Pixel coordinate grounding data
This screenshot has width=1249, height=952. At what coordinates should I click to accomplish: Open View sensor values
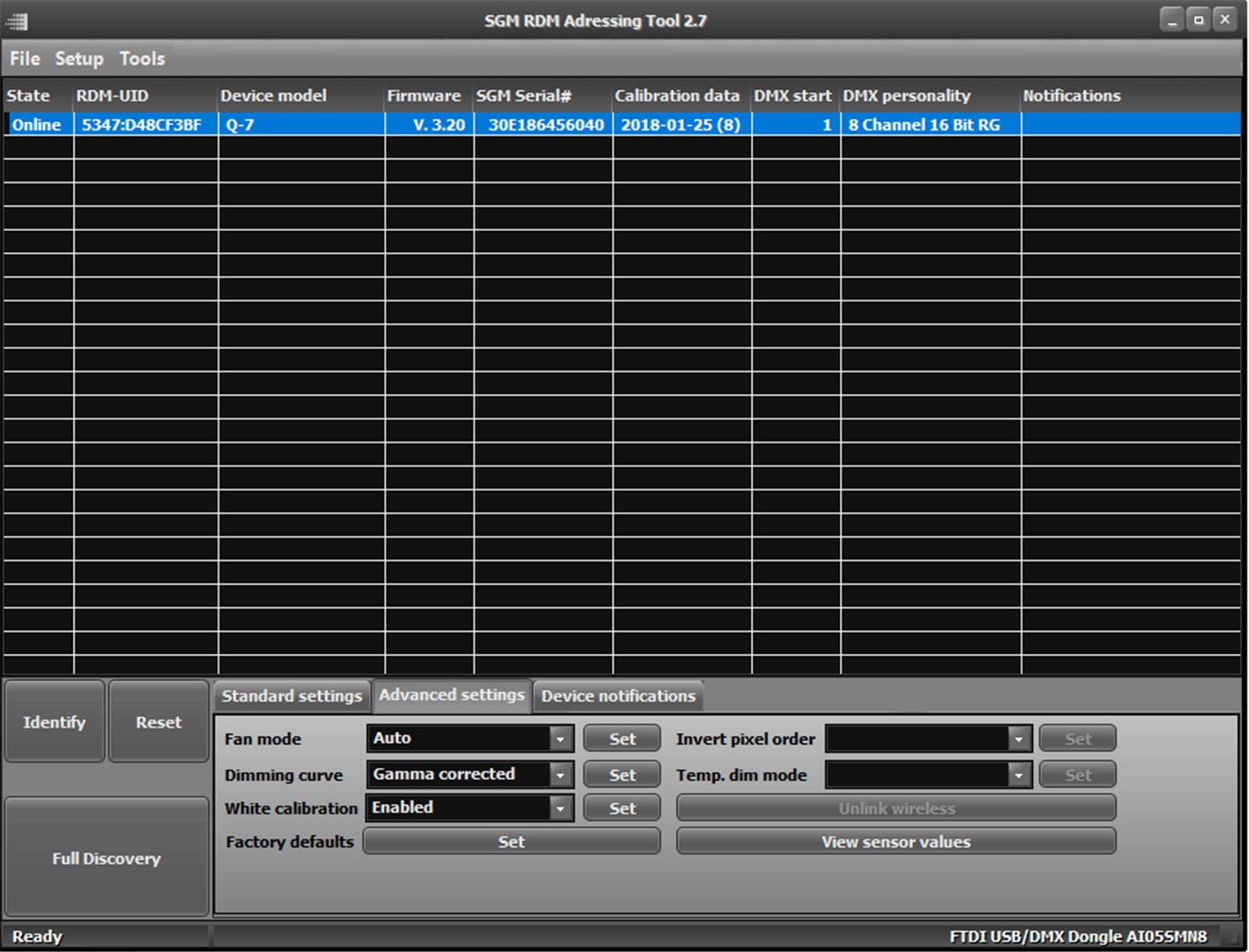896,841
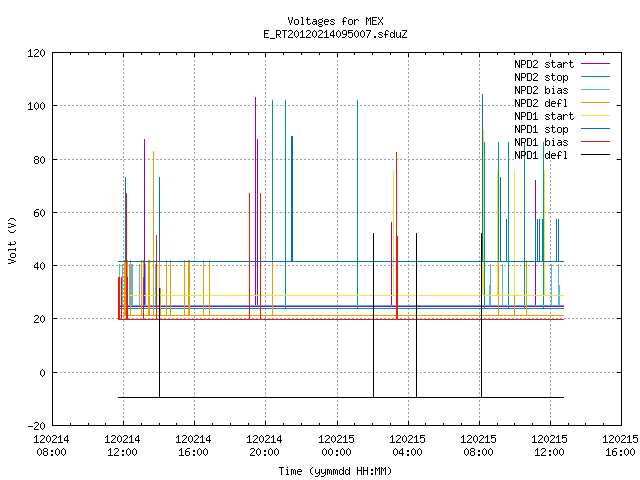Click the Volt (V) y-axis label
This screenshot has height=480, width=640.
tap(12, 241)
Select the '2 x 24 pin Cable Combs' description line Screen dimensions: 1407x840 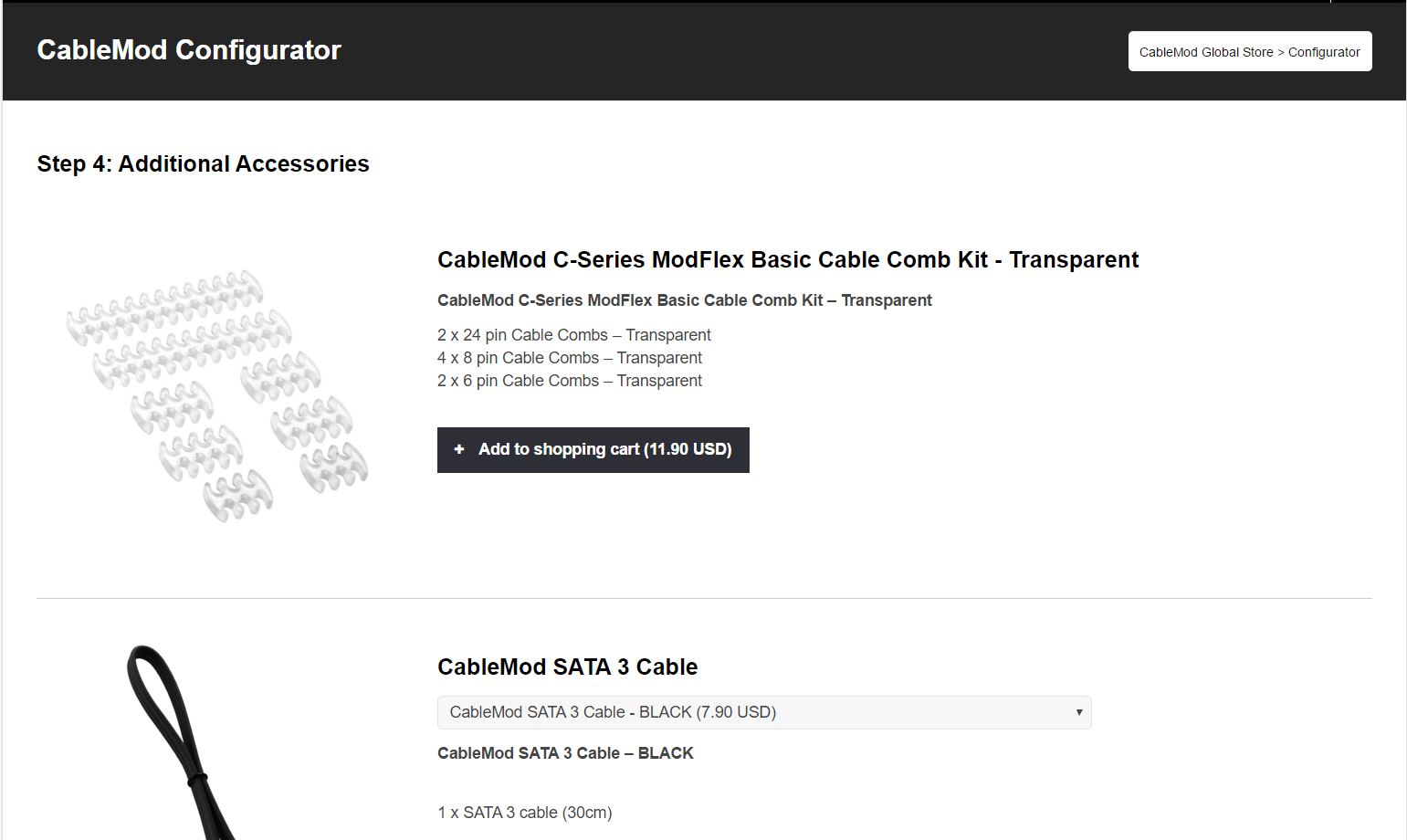(x=573, y=335)
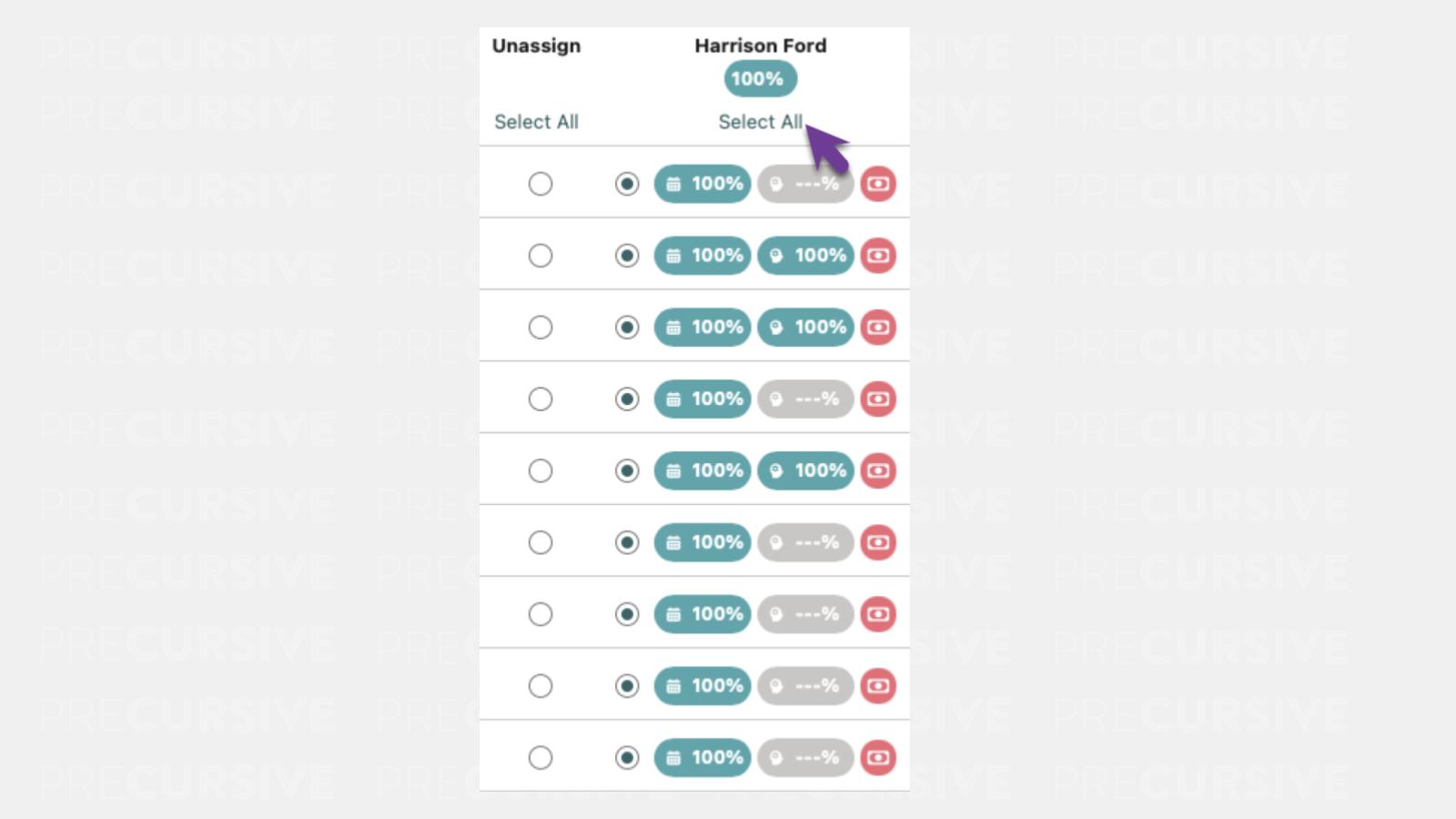
Task: Select the Unassign radio in the third row
Action: [541, 328]
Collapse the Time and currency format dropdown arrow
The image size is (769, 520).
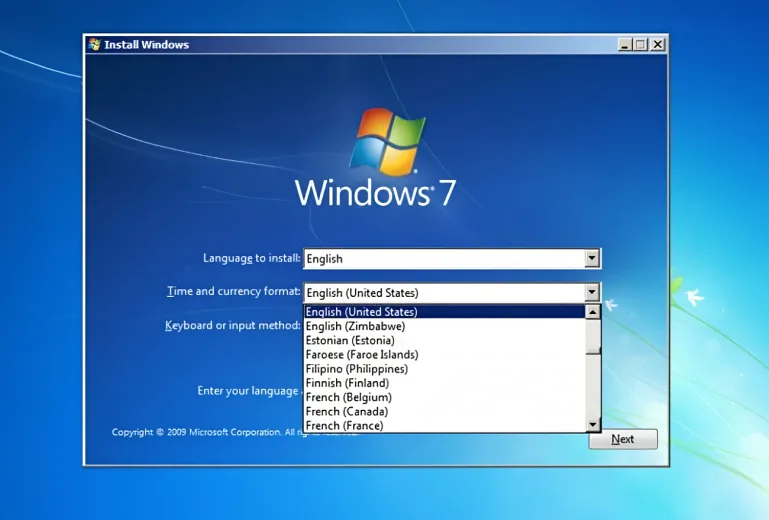coord(592,292)
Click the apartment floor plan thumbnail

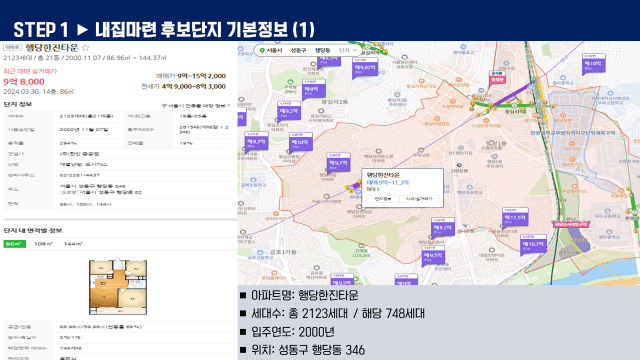pyautogui.click(x=118, y=287)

EXERCISE PROMPT: Only the lines from the one containing "The image size is (769, 520)." through the last line of the entries should be transcribed, exactly and with no pictures.

TASK RESULT:
The image size is (769, 520).
coord(592,292)
Click the apartment floor plan thumbnail

pyautogui.click(x=118, y=287)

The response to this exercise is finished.